Inchcailloch has been used as a hunting forest since the reign of Robert the Bruce. Deer still roam the island. White deer have been seen on the island in 2003. The narrow crossing is very shallow making an easy passage for deer to ford. The island was farmed until the early 19th century, being recorded in 1800 as producing good wheat and oats; the ruins of the farm can still be seen. For around 130 years, Inchcailloch was an oak plantation. The resulting timber was processed at Balmaha (on the site of the Highland Way Inn), for making wood vinegar (pyroligneous acid), wood tar, and dye.

Inchcailloch had a church dedicated to St Kentigerna, which was the parish church until 1621, but the graveyard was used until 1947. St Kentigerna was an Irish woman who is not to be confused with St Kentigern (a man who is also known as St Mungo). The Clan MacGregor burial ground includes some of Rob Roy's ancestors. Legends have passed by word of mouth that the bones of a woman were found under the altar stone during an excavation.

Inchcailloch forms part of Loch Lomond National Nature Reserve, owned and run by Scottish Natural Heritage.

==Literary references==
Inchcailloch is mentioned in Dr William Fraser's The Lennox (1874).

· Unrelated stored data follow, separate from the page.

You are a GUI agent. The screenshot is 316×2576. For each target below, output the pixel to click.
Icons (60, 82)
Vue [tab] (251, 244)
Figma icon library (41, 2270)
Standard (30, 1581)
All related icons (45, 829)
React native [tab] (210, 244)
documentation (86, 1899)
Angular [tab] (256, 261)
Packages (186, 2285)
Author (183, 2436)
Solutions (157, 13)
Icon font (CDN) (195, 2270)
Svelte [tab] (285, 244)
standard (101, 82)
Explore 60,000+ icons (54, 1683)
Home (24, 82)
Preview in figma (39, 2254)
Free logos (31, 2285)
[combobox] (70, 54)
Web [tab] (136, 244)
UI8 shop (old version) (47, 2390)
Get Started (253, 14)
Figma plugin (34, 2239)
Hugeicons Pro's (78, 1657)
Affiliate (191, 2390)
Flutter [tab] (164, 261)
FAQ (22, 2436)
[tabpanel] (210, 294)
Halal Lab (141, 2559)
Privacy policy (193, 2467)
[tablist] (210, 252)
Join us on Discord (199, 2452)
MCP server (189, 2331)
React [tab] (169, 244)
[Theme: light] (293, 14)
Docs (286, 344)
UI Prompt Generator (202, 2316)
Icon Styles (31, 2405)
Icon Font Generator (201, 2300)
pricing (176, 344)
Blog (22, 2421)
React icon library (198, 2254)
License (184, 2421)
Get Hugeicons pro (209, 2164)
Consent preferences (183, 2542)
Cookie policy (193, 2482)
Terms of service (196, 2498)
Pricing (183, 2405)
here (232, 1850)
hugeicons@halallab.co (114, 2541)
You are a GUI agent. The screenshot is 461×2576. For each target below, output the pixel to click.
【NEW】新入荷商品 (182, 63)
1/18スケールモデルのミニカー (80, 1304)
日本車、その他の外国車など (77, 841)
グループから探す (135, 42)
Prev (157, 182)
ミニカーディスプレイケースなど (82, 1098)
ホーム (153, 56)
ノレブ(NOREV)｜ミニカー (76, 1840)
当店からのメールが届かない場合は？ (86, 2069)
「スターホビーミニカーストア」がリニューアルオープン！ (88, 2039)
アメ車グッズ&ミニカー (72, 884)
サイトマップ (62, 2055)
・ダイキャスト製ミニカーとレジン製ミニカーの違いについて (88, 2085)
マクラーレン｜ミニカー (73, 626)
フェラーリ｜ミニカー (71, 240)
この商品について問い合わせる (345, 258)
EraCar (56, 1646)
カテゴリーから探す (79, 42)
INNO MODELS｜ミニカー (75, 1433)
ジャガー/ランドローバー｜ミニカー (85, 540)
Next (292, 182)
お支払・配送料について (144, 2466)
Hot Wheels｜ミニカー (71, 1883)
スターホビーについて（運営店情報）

The travel writer, H.V. Morton visited in the 1930s, and remarked:

The isle is sacred to the MacGregors, and in the tangled branches and amongst the green trees is their ancient burial ground. It was on the halidom of him 'who sleeps beneath the grey stone of Inchcailloch' that members of this vigorous clan used to take their oaths.

Walter Scott refers to the island in his poem, The Lady of the Lake -
A slender crosslet formed with care
A cubit's length in measure due
The shafts and limbs were rods of yew
Whose parents in Inch Cailliach wave
Their Shadows o'er Clan Alpine's grave,
And, answering Lomond's breezes deep,
Soothe many a chieftain's endless sleep.